● **Given request**: Tally the lines below that contain the string "perform". Reply with the number alone.

-- Start Task inputs --

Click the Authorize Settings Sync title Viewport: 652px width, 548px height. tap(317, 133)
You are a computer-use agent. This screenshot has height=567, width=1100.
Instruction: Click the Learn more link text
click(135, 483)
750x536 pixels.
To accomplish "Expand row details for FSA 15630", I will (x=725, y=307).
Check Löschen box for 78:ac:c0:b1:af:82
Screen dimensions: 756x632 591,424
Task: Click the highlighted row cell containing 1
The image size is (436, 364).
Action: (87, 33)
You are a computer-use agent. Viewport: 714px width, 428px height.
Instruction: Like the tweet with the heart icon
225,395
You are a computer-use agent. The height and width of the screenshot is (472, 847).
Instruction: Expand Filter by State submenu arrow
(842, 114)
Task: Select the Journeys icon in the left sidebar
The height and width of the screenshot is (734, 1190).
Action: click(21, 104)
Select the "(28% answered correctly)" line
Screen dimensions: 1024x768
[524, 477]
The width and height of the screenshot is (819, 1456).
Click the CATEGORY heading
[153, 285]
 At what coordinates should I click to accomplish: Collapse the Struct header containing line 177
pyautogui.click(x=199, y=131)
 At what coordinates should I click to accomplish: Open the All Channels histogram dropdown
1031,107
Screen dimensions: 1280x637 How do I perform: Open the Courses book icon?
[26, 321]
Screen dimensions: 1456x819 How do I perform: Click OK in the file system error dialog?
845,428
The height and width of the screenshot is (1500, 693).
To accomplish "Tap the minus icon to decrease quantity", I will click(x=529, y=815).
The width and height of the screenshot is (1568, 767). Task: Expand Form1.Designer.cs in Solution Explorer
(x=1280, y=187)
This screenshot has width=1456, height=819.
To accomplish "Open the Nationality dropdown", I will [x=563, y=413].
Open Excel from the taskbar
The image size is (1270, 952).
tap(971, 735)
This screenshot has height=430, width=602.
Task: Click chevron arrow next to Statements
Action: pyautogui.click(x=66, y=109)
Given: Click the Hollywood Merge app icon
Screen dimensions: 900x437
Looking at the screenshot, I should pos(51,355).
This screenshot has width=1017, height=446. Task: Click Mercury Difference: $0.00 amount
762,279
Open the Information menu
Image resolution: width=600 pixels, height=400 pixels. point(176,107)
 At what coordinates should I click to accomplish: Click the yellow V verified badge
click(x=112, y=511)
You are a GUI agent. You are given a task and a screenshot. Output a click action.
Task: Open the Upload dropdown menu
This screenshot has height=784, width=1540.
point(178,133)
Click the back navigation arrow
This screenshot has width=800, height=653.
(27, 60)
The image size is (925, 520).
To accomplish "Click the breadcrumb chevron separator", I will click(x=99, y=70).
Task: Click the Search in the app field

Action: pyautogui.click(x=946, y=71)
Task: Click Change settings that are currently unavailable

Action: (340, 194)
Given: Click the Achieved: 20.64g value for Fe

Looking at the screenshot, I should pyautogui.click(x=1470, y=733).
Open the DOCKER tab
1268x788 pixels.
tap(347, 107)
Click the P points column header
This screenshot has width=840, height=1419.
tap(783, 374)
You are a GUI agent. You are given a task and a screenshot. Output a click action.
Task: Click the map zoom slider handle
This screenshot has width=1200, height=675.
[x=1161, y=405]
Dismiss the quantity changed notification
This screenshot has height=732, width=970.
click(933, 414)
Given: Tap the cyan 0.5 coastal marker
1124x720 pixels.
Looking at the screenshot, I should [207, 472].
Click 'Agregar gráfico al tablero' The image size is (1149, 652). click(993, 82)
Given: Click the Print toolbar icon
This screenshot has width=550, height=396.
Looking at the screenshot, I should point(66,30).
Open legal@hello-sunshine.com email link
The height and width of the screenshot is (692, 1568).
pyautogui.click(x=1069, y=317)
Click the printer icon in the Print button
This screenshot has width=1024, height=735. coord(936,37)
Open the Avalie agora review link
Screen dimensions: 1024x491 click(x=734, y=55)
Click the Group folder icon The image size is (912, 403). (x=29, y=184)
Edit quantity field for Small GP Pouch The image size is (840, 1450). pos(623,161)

-- End Task inputs --

● **Expected answer**: 2